Иногда Птица оборачивается перед Серёжей настоящей птицей, большой ворчливой вороной, иногда принимает получеловеческий пернатый облик, но чаще всего Серёжа вообще не видит его целиком — только крылья, которые обманчиво мягко, но при этом угрожающе обнимают со спины. Это когда Серёжа в сознании. Но даже в моменты беспамятства его не оставляет ехидный каркающий голос.
— Нужно во всём искать плюсы, птенчик, — наставляет Птица с явной издёвкой. — Даже если кругом одни кресты.
Правда, пересекаться с Софочкой Птица любит гораздо меньше, чем с Рубинштейном. Отчего-то каждый раз оставляет привилегию поиска плюсов в её обществе Серёже.

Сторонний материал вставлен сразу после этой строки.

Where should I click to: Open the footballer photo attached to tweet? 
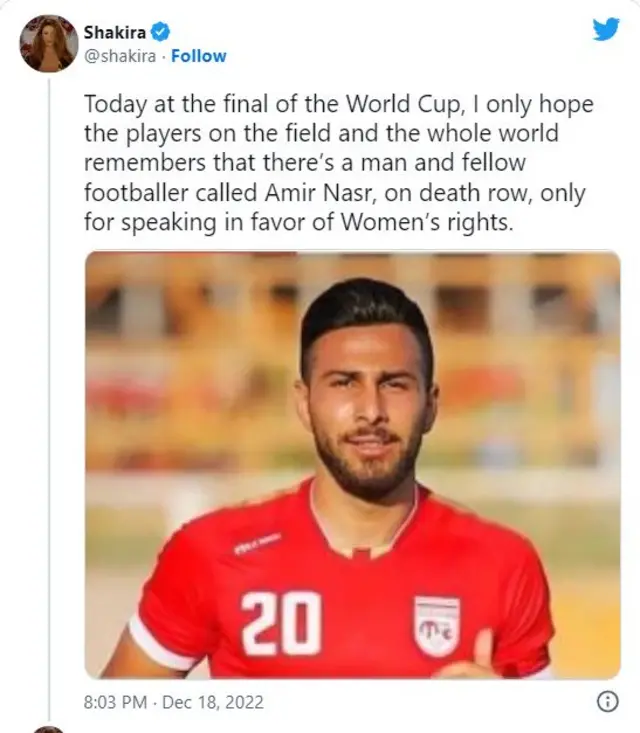[352, 465]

Серёже всё равно: он может в любой момент отключиться от реальности и вернуться к своей постепенно рассыпающейся кладовой воспоминаний.
***
Серёжа ясно помнит момент, разделивший всё на “до” и “после”. Лето, Питер, вечер, они с Олегом бесцельно слоняются вдвоём, и всё так обманчиво хорошо, что ощущение надвигающейся грозы не отпускает.
— Так что ты в итоге решил? — возвращает Серёжа разговор в неприятное ему самому русло, но нельзя же избегать этой темы раз за разом. — Ещё успеешь документы подать, есть пара мест, где их дольше принимают…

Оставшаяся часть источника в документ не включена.